Watch for Agents Talking to Each Other Accidentally
If two agents are running in the same git repo without
workspace isolation, one agent's changes (file writes,
branch switches, dependency installs) will affect the
other. This causes bizarre failures that are hard to
diagnose. Always isolate.
Infinite Loops
An agent can get stuck — retrying a failing command,
asking itself a question, or endlessly editing a file.
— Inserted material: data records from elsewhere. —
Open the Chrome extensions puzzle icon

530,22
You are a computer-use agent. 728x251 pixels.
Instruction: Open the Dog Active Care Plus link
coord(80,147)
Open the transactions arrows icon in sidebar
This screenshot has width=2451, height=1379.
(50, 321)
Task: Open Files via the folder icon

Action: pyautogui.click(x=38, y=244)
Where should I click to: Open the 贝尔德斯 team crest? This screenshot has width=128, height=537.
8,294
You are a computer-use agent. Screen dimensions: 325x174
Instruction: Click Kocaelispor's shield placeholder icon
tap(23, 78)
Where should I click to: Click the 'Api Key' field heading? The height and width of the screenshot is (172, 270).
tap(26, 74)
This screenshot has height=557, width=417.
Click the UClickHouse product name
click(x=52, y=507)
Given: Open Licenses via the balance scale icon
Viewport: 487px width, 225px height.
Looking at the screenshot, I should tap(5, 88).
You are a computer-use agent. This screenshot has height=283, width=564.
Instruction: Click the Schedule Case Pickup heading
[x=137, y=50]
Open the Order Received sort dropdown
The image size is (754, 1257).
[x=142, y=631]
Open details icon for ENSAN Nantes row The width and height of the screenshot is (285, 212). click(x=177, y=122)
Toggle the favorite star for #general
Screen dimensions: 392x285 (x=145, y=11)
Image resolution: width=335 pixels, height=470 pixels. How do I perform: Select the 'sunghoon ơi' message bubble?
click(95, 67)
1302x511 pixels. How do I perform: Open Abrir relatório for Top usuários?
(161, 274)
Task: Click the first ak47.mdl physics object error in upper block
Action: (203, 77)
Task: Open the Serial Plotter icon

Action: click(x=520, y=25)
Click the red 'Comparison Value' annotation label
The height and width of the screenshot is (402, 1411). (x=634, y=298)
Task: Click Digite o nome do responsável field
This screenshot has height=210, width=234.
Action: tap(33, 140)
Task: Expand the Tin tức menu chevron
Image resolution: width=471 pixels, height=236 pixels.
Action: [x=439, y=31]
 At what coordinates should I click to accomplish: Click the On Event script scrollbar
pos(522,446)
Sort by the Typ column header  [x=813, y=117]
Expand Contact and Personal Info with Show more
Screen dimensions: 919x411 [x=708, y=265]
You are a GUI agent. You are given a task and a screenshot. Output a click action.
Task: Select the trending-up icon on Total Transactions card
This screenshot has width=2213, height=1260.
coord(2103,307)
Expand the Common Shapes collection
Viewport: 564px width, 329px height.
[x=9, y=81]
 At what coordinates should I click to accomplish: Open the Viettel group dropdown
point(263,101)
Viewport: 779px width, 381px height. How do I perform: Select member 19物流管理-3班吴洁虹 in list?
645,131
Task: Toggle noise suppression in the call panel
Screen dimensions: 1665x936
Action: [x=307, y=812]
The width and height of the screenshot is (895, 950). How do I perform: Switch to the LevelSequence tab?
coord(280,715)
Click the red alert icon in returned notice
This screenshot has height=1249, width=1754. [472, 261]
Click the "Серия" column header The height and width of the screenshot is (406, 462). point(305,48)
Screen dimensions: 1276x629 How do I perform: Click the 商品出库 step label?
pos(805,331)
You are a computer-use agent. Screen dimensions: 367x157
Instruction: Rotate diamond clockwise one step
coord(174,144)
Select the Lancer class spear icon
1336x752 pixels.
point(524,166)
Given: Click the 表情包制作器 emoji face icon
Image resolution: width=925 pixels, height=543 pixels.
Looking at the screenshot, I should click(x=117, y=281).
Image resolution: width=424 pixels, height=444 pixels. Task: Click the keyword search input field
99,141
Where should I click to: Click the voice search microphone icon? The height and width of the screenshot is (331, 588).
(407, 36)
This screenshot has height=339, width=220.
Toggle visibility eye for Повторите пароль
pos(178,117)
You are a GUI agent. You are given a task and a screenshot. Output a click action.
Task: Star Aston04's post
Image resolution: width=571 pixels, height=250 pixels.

If you notice an agent producing repetitive output
without progress, intervene:
send: Stop. The current approach isn't working. \
Try a different strategy.\n
If it persists, Ctrl+C and give it a fresh start with
clearer instructions.
Don't Forget Cleanup
Agent sessions with worktrees, temp files, and running
processes leave debris. When the orchestration is done:
- Exit or kill all agent sessions
- Remove worktrees:
git worktree remove /tmp/agent-auth
- Clean up temp files
- Verify the main repo is in a clean state
Know When Not to Orchestrate
If the task requires deep understanding of a complex
system, one focused agent with good context will
outperform three agents with shallow context.
Orchestration works best when tasks are genuinely
independent and well-specified. If tasks are tightly
coupled, work them sequentially in a single session.